▸ **Provided records**
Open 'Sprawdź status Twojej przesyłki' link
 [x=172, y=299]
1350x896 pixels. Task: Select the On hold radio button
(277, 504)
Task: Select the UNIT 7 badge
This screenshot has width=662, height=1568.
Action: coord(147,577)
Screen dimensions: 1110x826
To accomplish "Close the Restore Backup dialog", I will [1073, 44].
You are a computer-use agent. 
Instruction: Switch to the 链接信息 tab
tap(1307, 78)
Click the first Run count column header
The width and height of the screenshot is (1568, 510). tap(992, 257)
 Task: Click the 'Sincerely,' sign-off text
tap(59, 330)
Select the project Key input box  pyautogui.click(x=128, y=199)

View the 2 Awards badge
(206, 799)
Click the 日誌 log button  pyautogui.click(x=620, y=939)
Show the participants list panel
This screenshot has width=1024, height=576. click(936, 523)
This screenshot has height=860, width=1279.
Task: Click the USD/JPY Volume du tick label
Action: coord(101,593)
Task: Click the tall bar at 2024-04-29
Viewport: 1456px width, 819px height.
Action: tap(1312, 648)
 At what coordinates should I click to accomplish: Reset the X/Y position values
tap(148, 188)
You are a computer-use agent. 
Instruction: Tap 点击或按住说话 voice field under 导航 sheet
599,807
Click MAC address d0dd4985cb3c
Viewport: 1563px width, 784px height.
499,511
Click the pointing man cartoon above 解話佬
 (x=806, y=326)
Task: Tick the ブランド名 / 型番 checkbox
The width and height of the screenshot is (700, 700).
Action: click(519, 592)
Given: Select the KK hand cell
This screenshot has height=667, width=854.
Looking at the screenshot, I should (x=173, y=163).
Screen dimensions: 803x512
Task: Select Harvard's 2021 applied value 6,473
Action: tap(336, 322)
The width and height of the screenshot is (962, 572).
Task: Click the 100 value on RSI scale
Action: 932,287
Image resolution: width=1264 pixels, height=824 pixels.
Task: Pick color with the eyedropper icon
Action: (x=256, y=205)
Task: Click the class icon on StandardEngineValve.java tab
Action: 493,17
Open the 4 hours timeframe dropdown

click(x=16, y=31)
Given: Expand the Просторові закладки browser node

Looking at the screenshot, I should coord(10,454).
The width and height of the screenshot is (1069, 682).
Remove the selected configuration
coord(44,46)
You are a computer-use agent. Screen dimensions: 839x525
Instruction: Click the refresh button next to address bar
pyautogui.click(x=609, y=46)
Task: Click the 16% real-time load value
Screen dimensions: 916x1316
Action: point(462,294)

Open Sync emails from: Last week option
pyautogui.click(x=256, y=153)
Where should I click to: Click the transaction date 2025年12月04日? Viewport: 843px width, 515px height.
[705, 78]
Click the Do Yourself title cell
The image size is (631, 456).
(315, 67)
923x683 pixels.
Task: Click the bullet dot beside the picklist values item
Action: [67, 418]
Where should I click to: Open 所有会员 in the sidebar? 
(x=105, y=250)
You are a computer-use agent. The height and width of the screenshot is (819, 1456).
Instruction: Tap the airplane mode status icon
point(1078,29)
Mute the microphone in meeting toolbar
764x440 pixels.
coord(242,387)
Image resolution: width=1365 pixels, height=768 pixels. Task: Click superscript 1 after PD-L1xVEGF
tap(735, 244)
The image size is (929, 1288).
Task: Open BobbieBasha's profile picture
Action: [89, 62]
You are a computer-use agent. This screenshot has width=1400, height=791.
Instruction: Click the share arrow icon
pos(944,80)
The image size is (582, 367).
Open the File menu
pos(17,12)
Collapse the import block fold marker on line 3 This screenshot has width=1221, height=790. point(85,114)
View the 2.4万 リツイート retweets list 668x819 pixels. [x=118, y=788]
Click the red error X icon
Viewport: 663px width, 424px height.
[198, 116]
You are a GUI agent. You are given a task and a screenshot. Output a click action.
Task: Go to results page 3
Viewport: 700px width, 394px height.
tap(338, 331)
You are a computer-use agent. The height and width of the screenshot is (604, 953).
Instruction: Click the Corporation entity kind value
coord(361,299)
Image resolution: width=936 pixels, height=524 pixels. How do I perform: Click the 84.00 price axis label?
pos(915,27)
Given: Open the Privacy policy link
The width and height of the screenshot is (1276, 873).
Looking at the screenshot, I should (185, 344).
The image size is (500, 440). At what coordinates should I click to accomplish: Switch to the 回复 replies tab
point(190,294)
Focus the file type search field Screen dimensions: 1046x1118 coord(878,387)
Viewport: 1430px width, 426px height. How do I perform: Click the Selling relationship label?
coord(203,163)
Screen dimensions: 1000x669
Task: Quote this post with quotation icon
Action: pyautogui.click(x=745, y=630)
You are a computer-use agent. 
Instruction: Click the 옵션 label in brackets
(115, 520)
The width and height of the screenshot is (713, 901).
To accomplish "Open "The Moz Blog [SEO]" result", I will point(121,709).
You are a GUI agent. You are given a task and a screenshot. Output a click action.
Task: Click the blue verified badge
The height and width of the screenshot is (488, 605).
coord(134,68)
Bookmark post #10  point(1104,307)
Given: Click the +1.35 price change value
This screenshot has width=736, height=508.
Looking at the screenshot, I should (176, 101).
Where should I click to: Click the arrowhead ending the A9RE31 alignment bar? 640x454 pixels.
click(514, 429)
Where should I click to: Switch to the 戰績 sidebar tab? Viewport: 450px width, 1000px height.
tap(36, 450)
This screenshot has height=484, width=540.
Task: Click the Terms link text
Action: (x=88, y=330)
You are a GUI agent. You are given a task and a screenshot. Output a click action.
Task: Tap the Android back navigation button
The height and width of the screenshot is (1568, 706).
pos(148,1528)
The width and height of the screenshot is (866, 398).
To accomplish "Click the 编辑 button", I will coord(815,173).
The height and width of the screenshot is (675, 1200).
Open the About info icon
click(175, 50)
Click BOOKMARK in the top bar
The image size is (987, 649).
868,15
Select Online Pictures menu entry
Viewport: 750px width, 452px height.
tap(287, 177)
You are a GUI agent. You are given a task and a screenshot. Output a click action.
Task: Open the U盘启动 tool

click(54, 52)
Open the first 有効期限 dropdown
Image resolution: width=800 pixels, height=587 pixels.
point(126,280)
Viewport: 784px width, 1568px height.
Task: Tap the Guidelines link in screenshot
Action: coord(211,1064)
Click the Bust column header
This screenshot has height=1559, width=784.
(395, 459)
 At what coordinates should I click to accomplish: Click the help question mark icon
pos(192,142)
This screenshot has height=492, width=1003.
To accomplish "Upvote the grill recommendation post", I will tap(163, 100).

▸ **Task statement**
Look through the data above and return each line where the string "will" occurs.

▸ **Task output**
To accomplish "Close the Restore Backup dialog", I will [1073, 44].
To accomplish "Open "The Moz Blog [SEO]" result", I will point(121,709).
To accomplish "Click the 编辑 button", I will coord(815,173).
To accomplish "Upvote the grill recommendation post", I will tap(163, 100).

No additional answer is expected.